Not surprisingly, the majority of the recommendations for adults still follow the 1995 CDC/ACSM recommendations. While in many aspects they are still consistent with the updated American or global recommendations, important differences exist. Thus, there is a need for these countries to consider updating their recommendations in light of the most recent evidence on PA and health on which the current WHO recommendations are based [22], in particular with regard to weekly rather than daily recommended durations of activity, a stronger emphasis on vigorous-intensity PA and the possibility to combine moderate- and vigorous-intensity PA to reach the minimum recommendations. When doing so countries may also consider on how to best bring the updated message to the public to avoid weakening the PA promotion message. For example, often used slogans such as “5 times 30” may be kept as one example of how the new recommendations can be reached, amongst others.

Only two thirds of the 21 countries that have developed national PA recommendations targeted children and young people. While these recommendations were mostly in line with the current WHO recommendations [22], disagreements were found in particular with regard to recommended intensities and minimum bouts of activity. In view of the high prevalence of insufficient PA levels in this population group [3], specific recommendations for this age group can be an important instrument for policy makers and practitioners to support investments in this important issue. A few countries also addressed pre-school age groups or toddlers [32,43]. While evidence on health effects is scarcer for these ages, these as well as other examples found outside the Region [45,46] can serve as first illustrations for others to build on as information starts to grow.

Even less frequently than young people, older adults have been addressed by specific recommendations. In view of ageing societies in many European countries and the strong evidence on positive effects of PA on physical, social and mental health specifically also in older people [47,48], it is of particular importance to use national recommendations for this age group as advocacy tool and as basis for implementation of specific programs.

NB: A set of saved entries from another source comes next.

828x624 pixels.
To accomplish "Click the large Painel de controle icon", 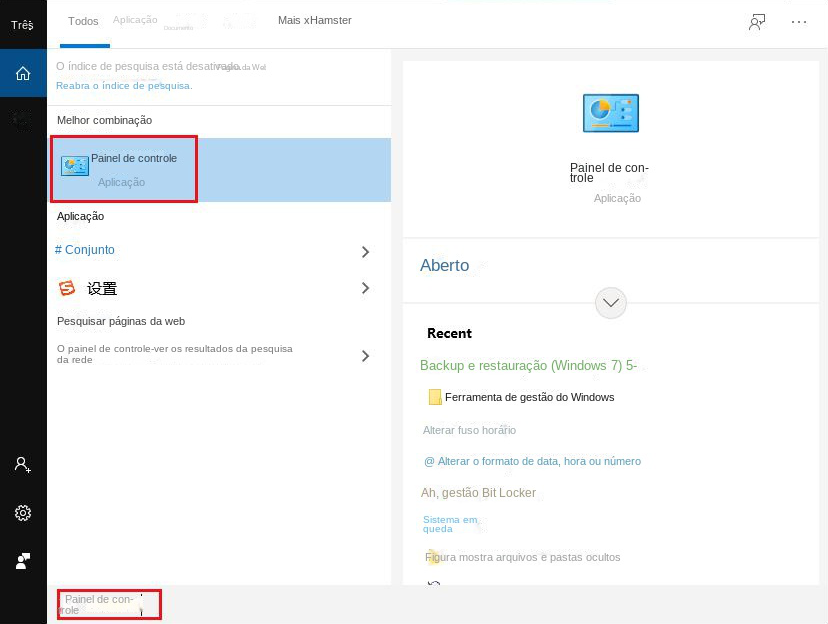I will (610, 113).
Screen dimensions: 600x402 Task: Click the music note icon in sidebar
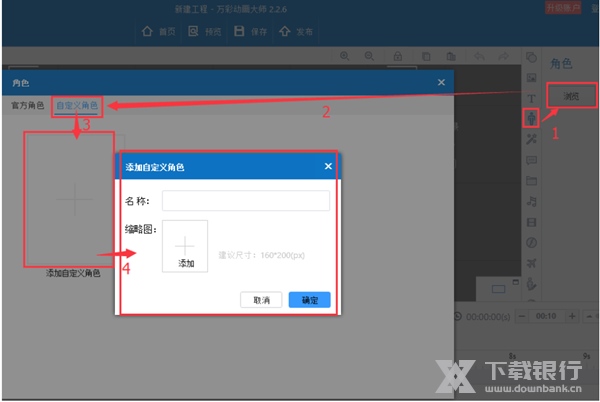tap(532, 201)
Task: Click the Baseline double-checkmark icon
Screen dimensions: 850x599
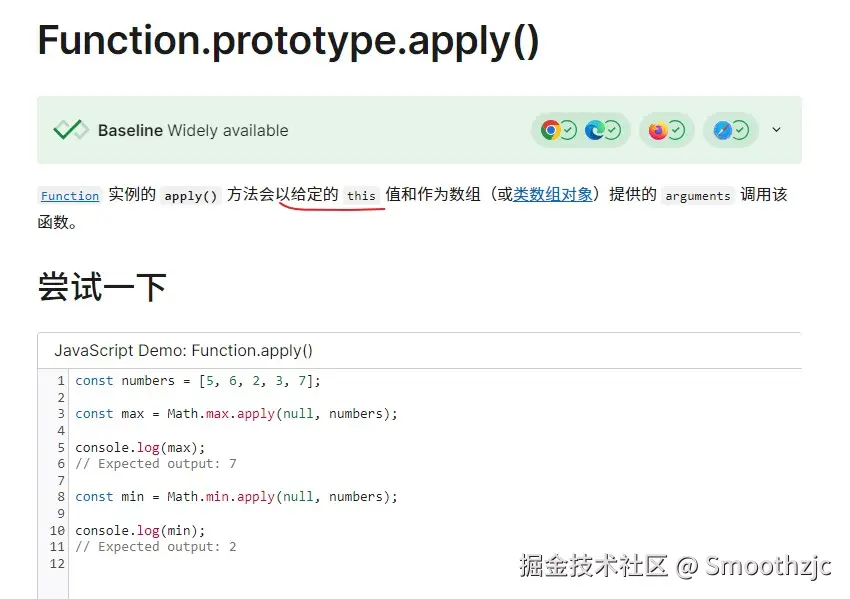Action: (71, 130)
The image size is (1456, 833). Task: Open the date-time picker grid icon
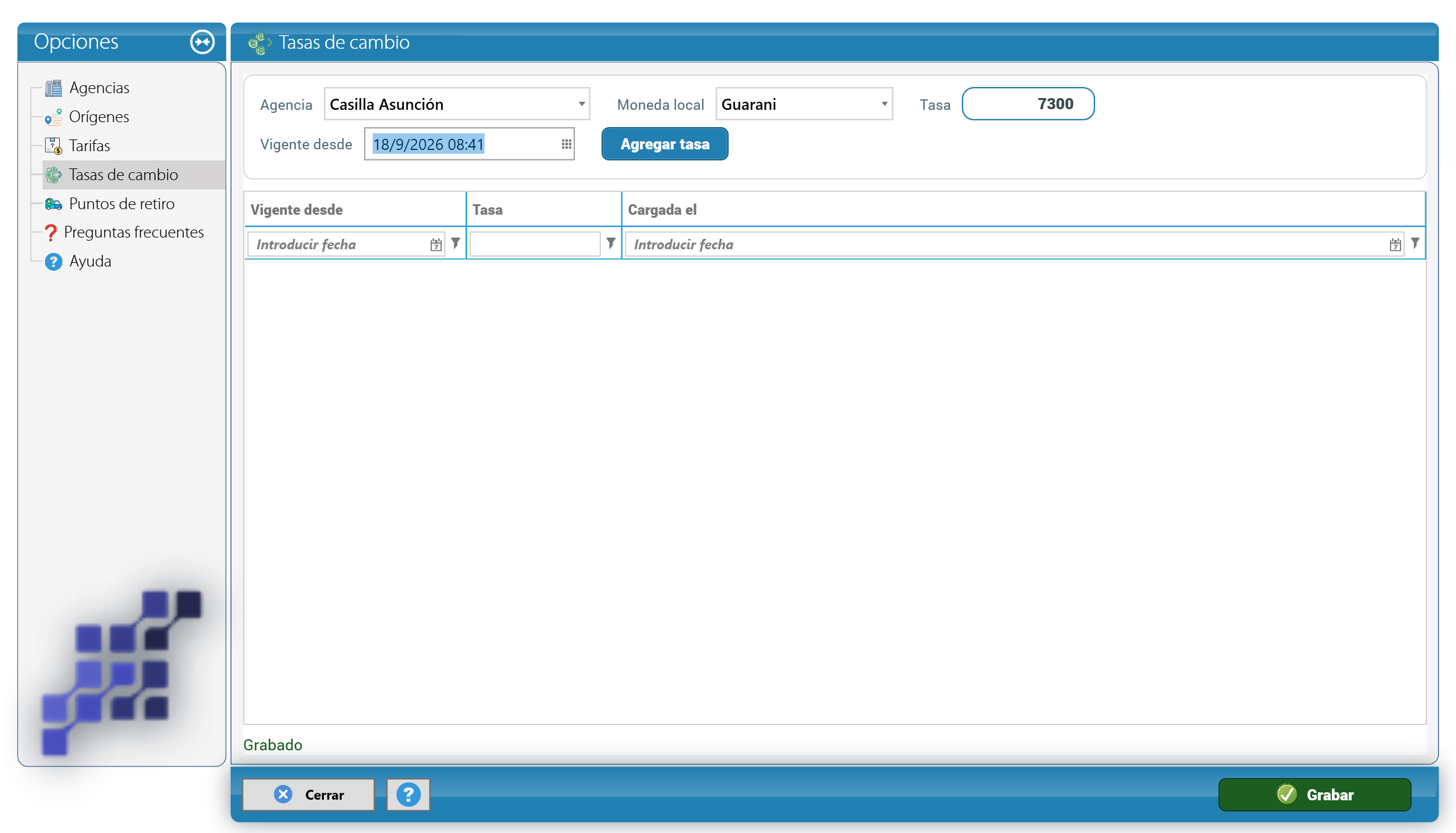(x=566, y=144)
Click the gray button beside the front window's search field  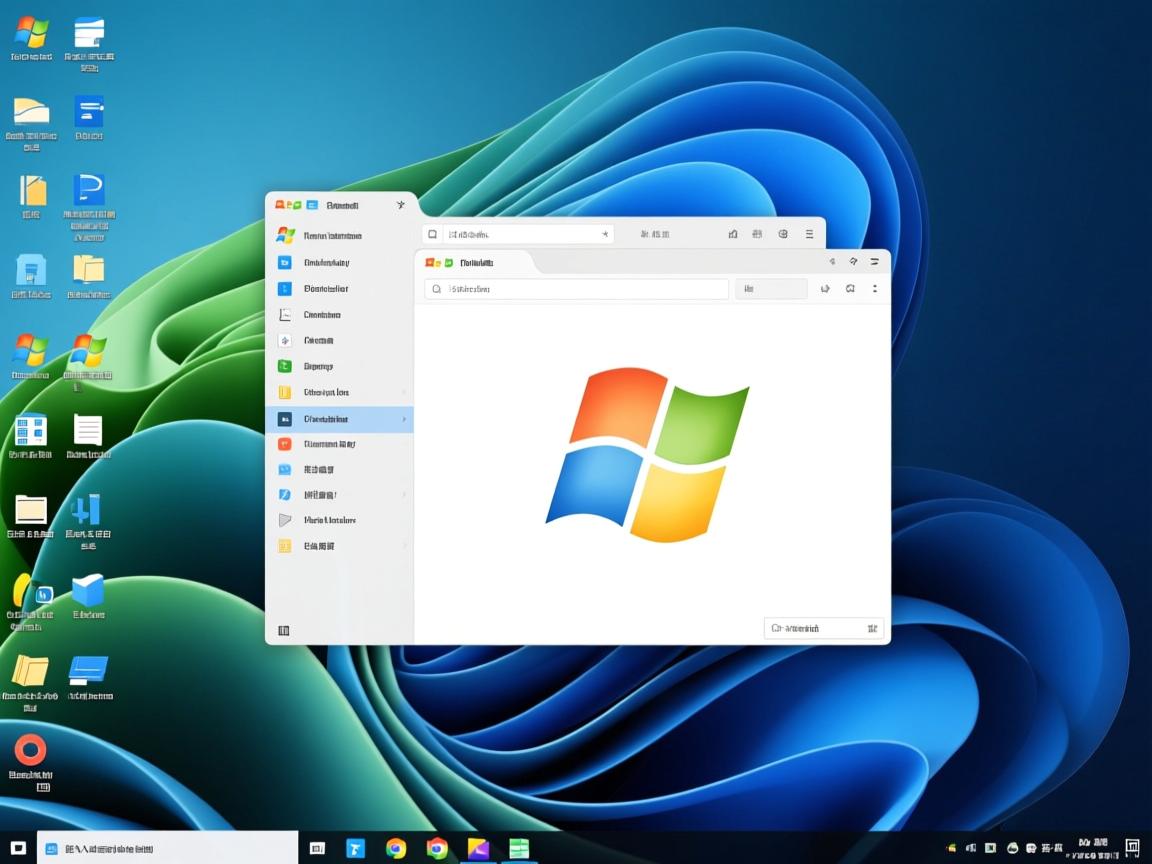coord(771,289)
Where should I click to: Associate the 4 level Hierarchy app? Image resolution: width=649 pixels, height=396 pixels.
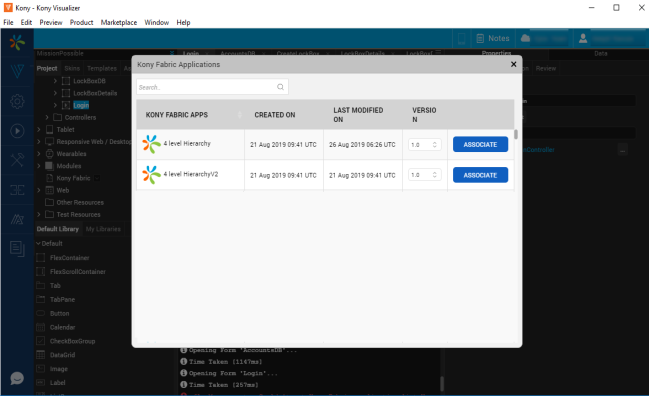(x=480, y=144)
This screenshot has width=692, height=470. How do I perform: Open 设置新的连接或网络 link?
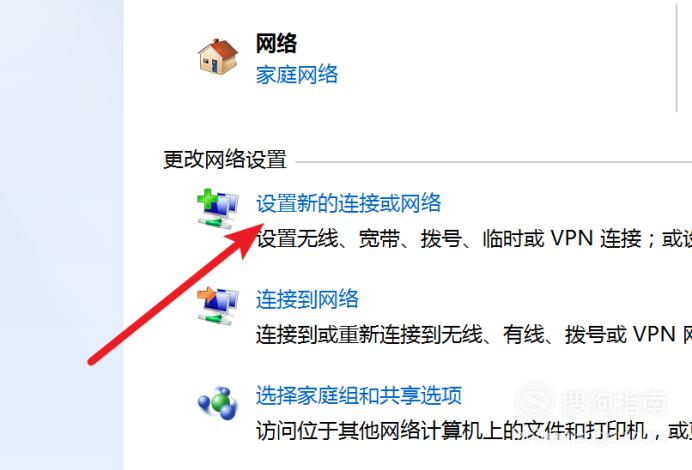pos(348,203)
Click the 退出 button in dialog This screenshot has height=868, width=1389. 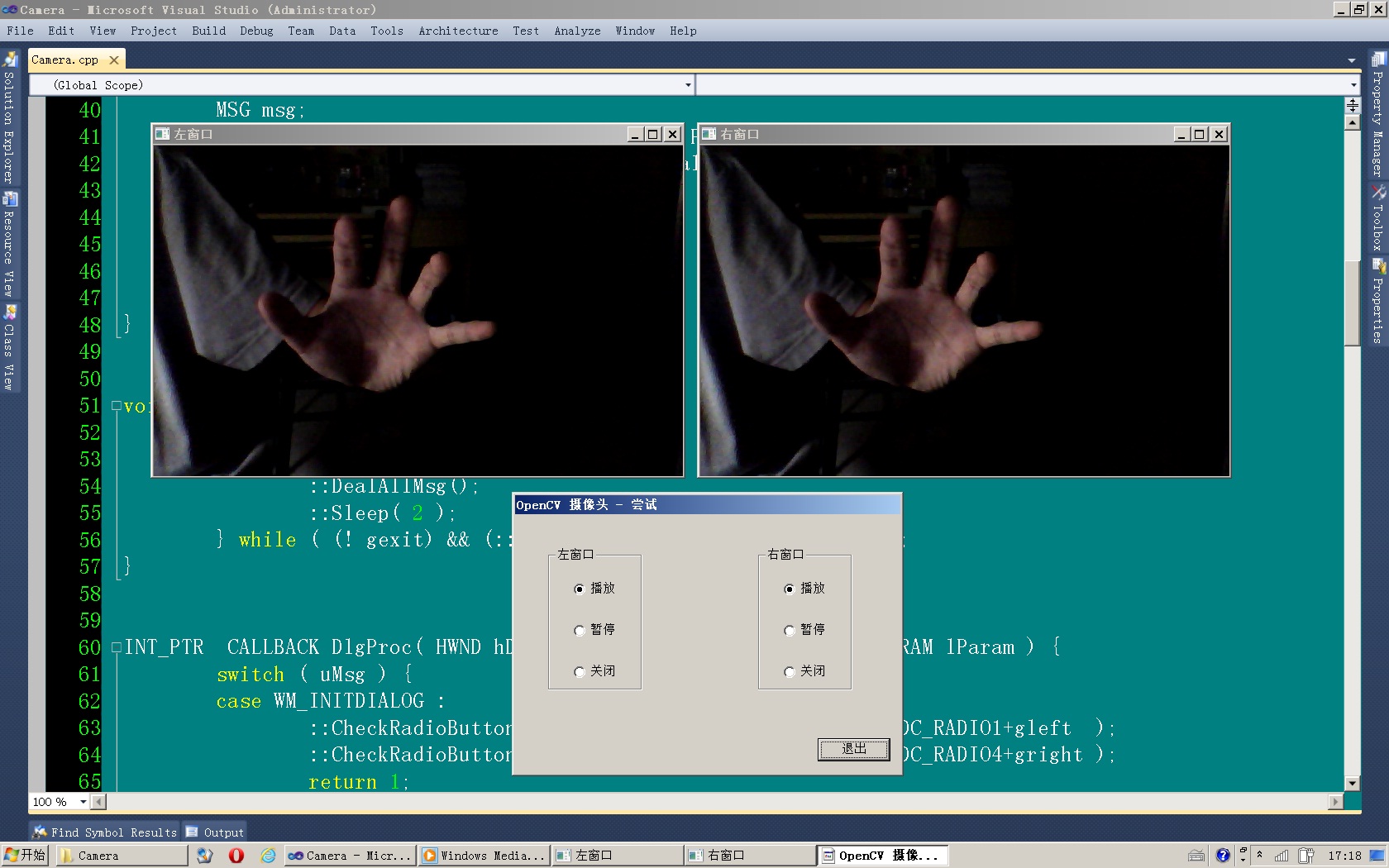(x=853, y=749)
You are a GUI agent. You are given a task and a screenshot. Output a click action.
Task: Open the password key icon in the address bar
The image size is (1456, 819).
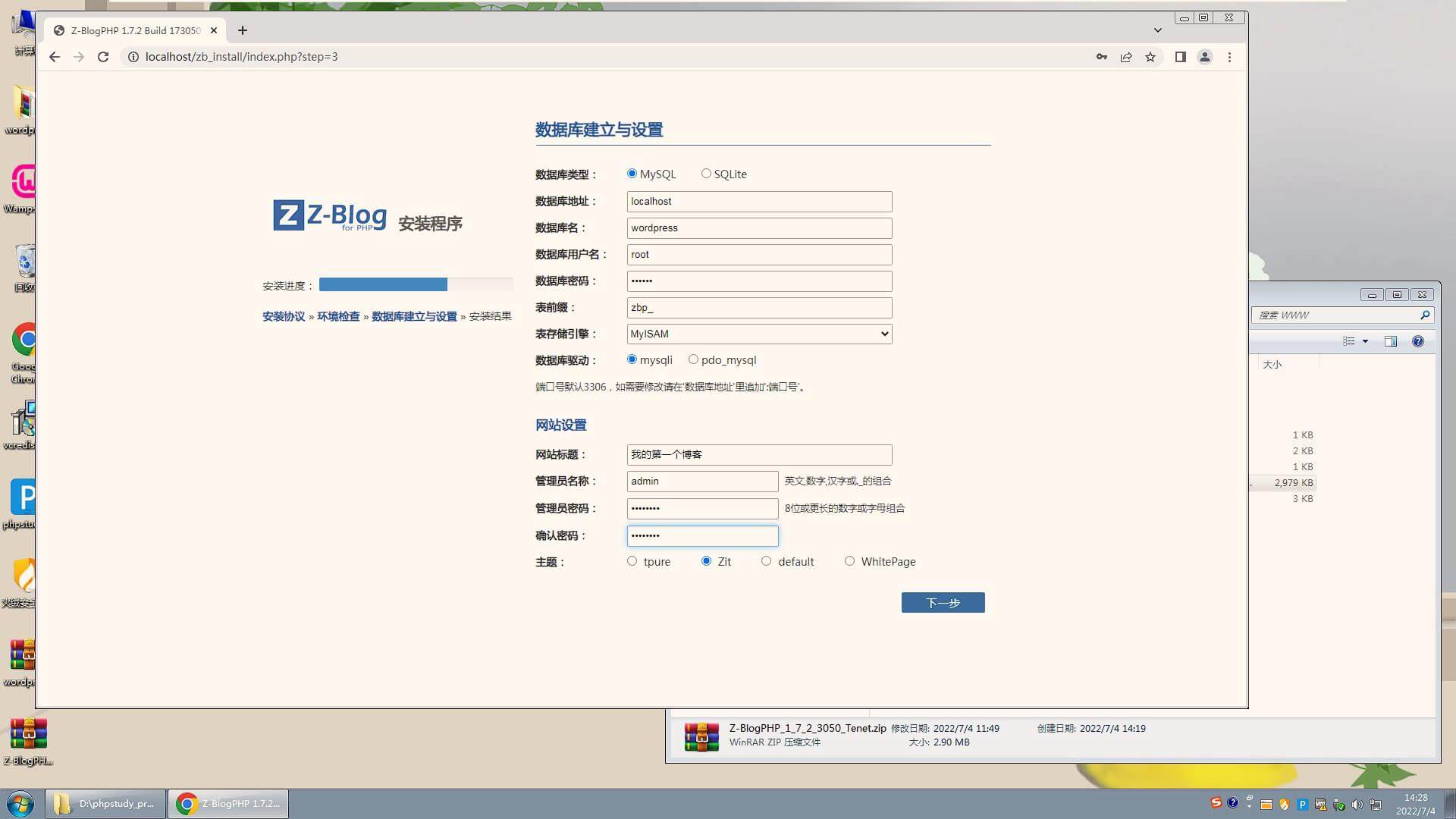tap(1101, 57)
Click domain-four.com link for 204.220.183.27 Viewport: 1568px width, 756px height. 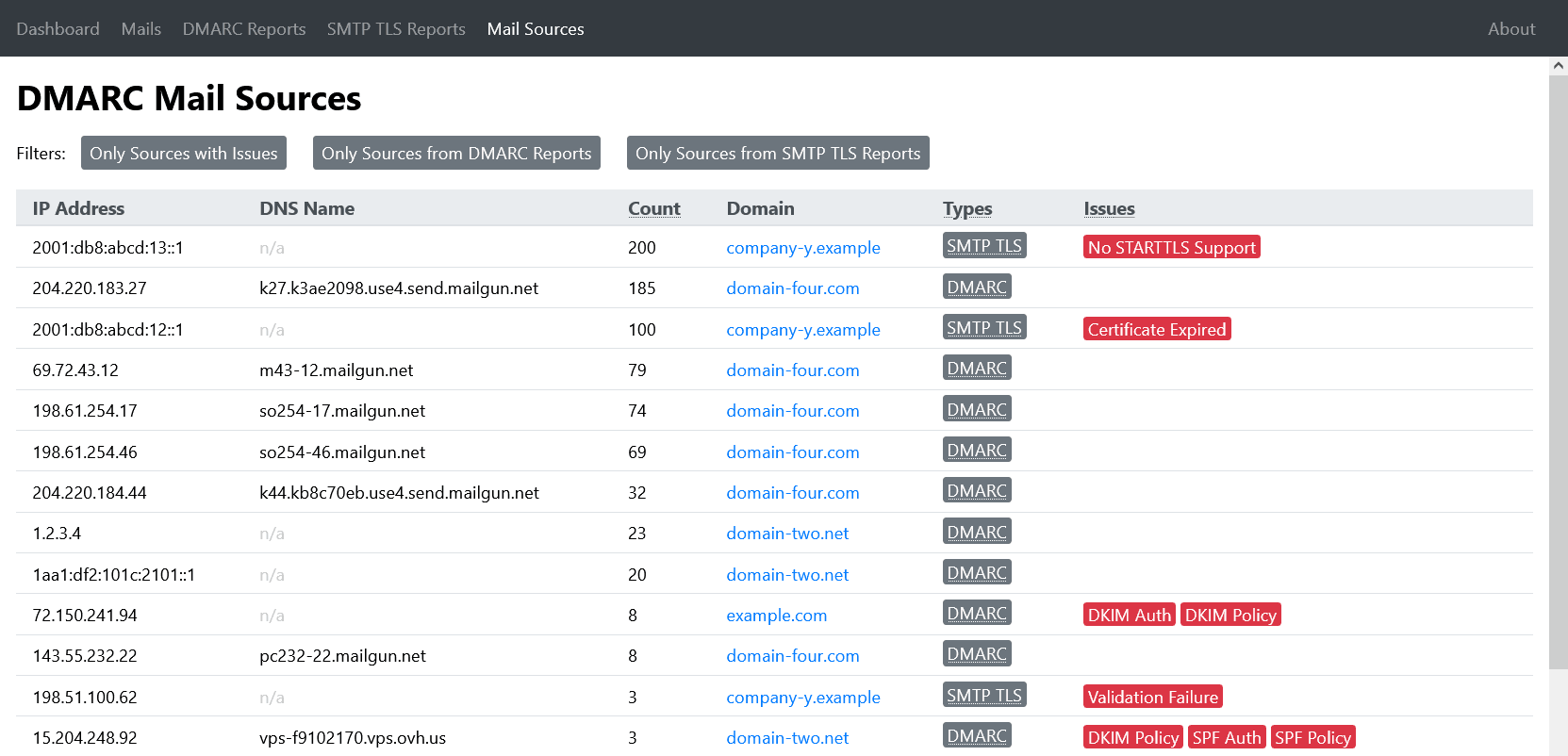792,288
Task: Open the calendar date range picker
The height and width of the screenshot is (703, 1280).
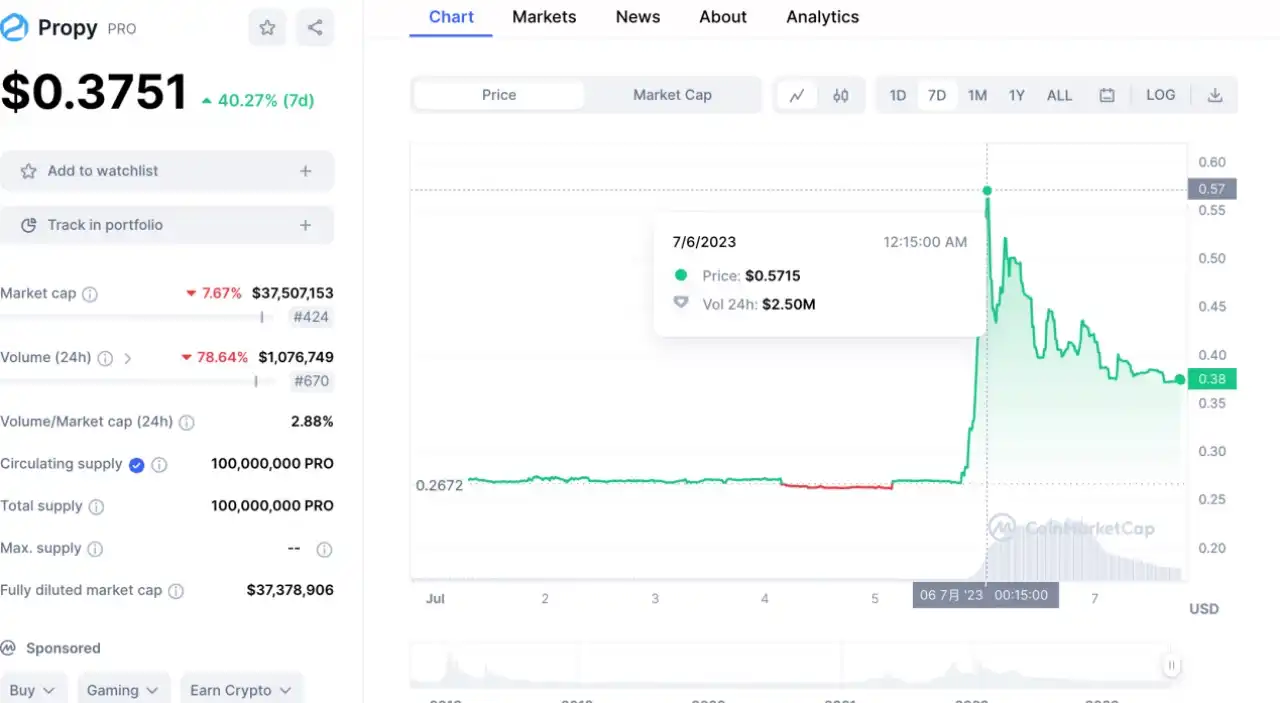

Finally, the analysis showed that avoiding extended periods of inactivity or sitting has only been addressed by few countries. The mounting evidence of its detrimental health effects for young people [49] as well as adults [50] warrants a stronger emphasis on this issue. PA recommendations are also only rarely issued with regard to preventing or addressing overweight; it can be speculated that this aspect might be more frequently addressed as part of nutrition recommendations rather than PA recommendations.

Conclusions

Overall, our analysis showed that while progress has been made in the development of national PA recommendations, the conclusions made by Oja et al. [23] regarding the need to review the existing PA recommendations at the European level and assess their consistency with the new evidence and the new recommendations are still valid. Much remains to be done for the new WHO recommendations to be fully reflected in national documents across all parts of the European Region and for all age groups. In addition, avoiding extended periods of inactivity and overweight are only addressed by a minority of countries yet.